Repeat exactly the lines below that lie between the line with "This screenshot has width=774, height=418." and the line with "The height and width of the screenshot is (546, 1094).", counting both of those lines as part of the answer.

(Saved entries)
--- START ---
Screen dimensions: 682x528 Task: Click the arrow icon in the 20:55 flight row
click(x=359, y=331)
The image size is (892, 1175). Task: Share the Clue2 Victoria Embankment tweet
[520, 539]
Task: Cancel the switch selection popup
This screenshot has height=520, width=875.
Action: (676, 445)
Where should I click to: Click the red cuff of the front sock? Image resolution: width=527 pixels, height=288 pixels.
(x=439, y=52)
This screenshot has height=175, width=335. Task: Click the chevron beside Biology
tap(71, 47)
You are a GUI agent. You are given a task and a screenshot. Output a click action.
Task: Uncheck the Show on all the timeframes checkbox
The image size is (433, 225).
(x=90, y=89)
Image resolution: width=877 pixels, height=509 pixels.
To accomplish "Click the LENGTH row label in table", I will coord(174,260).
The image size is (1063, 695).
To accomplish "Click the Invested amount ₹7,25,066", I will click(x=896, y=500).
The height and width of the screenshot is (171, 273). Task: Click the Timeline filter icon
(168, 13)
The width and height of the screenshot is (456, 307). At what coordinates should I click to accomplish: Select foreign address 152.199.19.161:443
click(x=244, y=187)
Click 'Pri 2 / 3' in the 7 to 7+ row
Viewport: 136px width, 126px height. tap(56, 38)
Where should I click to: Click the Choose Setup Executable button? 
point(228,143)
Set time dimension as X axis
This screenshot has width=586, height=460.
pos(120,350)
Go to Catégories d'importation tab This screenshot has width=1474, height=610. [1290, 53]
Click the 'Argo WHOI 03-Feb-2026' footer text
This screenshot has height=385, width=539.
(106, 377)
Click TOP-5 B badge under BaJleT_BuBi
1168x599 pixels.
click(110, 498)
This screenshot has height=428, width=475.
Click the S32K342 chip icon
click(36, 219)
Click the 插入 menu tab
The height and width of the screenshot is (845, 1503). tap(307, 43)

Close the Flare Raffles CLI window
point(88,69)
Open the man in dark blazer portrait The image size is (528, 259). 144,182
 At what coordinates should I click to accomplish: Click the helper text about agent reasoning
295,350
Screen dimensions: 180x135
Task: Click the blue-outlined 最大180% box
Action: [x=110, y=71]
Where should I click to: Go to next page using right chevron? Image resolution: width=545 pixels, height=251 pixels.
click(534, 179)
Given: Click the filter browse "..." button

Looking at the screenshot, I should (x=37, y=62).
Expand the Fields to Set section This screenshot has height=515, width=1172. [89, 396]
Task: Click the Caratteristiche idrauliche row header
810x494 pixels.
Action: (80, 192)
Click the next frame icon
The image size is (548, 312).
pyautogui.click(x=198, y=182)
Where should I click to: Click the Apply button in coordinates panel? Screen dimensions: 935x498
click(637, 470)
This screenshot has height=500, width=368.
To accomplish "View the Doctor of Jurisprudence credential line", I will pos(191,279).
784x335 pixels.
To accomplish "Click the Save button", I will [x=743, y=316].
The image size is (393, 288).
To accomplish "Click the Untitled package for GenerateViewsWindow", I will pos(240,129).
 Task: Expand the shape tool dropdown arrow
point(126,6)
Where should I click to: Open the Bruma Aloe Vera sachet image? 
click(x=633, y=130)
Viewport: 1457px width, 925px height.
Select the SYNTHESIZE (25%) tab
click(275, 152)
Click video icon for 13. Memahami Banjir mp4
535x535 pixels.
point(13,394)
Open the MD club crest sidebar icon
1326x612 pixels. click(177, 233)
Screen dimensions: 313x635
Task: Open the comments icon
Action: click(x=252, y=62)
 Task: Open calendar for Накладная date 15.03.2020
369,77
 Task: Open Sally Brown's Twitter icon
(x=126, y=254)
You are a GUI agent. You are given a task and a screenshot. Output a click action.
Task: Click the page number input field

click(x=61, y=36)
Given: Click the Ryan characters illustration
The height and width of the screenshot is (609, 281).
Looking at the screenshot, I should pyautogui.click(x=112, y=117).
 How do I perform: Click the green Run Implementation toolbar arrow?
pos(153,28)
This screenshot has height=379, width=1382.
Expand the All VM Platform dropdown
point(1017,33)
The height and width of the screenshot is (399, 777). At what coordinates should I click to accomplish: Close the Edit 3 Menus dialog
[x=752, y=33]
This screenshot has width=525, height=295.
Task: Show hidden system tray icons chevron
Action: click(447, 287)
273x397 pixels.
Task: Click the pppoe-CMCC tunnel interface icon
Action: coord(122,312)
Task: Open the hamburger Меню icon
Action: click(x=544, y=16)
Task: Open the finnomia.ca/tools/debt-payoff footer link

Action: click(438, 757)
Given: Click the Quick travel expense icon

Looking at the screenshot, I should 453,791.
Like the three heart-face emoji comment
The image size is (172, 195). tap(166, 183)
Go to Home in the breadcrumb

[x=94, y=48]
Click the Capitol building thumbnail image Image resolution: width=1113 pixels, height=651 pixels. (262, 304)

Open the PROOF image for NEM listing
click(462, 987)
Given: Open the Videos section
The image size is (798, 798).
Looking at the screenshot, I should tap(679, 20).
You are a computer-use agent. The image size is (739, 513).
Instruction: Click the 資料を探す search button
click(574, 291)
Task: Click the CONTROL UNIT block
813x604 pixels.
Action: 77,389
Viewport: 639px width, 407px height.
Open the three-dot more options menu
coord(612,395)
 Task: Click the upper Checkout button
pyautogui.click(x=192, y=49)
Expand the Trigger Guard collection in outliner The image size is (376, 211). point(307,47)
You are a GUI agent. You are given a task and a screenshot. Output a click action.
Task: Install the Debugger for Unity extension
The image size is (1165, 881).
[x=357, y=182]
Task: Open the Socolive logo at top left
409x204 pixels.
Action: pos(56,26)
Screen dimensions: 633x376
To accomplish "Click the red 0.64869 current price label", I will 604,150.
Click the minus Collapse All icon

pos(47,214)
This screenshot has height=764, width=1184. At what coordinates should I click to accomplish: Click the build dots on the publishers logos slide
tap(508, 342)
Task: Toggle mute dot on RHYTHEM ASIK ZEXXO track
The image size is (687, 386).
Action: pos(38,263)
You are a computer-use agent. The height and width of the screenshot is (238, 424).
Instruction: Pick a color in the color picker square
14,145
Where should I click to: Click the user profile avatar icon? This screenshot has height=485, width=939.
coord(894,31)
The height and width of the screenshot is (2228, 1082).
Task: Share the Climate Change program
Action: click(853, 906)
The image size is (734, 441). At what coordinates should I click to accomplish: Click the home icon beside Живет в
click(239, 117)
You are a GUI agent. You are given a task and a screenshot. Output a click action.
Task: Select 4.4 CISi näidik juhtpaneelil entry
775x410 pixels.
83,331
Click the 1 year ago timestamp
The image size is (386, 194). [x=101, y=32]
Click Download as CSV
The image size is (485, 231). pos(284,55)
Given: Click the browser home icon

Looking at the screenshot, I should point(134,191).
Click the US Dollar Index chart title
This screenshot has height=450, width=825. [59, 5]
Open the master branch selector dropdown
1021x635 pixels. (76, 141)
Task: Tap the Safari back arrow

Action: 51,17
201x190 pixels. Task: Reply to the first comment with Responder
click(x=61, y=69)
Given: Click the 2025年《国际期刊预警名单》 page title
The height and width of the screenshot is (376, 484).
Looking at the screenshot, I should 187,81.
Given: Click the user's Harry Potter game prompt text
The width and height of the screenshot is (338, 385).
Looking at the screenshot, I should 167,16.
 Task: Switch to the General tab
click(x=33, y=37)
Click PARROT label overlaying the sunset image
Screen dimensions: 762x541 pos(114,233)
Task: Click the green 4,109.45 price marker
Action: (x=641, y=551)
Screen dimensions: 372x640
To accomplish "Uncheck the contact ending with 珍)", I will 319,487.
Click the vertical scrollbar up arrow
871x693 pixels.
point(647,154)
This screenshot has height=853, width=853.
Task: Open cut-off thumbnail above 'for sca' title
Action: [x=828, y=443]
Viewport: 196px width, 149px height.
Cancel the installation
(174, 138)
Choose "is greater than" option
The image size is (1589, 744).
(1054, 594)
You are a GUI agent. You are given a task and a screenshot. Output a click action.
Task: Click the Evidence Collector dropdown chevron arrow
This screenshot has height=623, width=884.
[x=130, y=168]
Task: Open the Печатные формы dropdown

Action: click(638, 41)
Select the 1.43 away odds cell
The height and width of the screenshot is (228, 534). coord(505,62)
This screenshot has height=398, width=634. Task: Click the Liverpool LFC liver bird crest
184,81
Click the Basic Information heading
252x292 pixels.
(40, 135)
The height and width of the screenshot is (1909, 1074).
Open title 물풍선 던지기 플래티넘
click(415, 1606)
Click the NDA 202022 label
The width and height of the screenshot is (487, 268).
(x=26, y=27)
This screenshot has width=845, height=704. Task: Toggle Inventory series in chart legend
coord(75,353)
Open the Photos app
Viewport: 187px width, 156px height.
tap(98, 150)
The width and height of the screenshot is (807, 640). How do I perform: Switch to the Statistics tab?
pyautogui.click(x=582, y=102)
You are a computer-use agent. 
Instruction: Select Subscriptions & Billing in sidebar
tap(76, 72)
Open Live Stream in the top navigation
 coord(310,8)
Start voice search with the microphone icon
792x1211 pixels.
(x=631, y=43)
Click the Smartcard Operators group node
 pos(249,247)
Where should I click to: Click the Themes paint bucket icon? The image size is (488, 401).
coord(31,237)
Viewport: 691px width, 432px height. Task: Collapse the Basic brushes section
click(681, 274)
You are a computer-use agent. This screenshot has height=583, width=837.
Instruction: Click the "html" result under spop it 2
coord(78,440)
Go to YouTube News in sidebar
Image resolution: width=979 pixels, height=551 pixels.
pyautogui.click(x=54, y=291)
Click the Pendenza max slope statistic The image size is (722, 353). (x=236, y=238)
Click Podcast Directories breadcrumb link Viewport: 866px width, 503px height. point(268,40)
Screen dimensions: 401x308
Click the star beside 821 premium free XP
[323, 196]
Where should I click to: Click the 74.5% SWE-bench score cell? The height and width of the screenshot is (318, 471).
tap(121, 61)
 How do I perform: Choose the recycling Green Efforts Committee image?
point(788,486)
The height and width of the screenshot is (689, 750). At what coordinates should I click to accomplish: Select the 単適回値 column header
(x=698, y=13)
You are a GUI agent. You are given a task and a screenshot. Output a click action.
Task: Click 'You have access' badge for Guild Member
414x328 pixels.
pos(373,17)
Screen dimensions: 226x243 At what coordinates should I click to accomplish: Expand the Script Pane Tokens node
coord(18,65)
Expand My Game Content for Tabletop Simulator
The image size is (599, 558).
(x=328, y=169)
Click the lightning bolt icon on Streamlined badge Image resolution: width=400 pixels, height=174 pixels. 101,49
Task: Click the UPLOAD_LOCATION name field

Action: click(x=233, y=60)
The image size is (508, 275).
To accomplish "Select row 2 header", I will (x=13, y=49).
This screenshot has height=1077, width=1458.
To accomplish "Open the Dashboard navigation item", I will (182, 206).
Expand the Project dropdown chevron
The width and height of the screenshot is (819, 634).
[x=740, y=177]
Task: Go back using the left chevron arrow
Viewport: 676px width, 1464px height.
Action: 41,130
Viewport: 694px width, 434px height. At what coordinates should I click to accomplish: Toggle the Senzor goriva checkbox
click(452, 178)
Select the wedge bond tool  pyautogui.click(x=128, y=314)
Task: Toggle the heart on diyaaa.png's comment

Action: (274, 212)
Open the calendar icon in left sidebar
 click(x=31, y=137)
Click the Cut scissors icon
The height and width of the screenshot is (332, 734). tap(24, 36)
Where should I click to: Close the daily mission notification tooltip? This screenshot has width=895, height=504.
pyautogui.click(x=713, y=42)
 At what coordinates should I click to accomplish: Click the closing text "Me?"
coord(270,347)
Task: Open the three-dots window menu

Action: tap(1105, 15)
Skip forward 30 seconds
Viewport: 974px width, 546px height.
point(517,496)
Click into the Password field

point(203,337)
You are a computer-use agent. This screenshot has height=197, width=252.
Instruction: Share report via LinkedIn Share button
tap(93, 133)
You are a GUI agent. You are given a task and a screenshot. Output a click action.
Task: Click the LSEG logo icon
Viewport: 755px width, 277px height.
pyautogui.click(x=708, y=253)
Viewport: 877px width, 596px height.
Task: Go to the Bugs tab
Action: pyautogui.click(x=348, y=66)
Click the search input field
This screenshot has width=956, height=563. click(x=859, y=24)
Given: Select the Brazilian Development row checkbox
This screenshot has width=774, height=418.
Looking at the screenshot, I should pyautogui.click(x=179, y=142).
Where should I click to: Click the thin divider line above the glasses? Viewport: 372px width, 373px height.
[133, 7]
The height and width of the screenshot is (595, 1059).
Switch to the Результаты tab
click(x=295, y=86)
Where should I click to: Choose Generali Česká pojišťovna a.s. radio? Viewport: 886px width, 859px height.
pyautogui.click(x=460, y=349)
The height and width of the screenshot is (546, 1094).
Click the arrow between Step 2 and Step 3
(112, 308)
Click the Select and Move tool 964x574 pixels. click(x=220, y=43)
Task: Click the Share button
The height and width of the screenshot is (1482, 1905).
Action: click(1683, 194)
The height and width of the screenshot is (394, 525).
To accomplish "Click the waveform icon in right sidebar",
--- END ---
## Result of this exercise
This screenshot has width=774, height=418.
Looking at the screenshot, I should pyautogui.click(x=179, y=142).
Where should I click to: Click the thin divider line above the glasses? Viewport: 372px width, 373px height.
[133, 7]
The height and width of the screenshot is (595, 1059).
Switch to the Результаты tab
click(x=295, y=86)
Where should I click to: Choose Generali Česká pojišťovna a.s. radio? Viewport: 886px width, 859px height.
pyautogui.click(x=460, y=349)
The height and width of the screenshot is (546, 1094).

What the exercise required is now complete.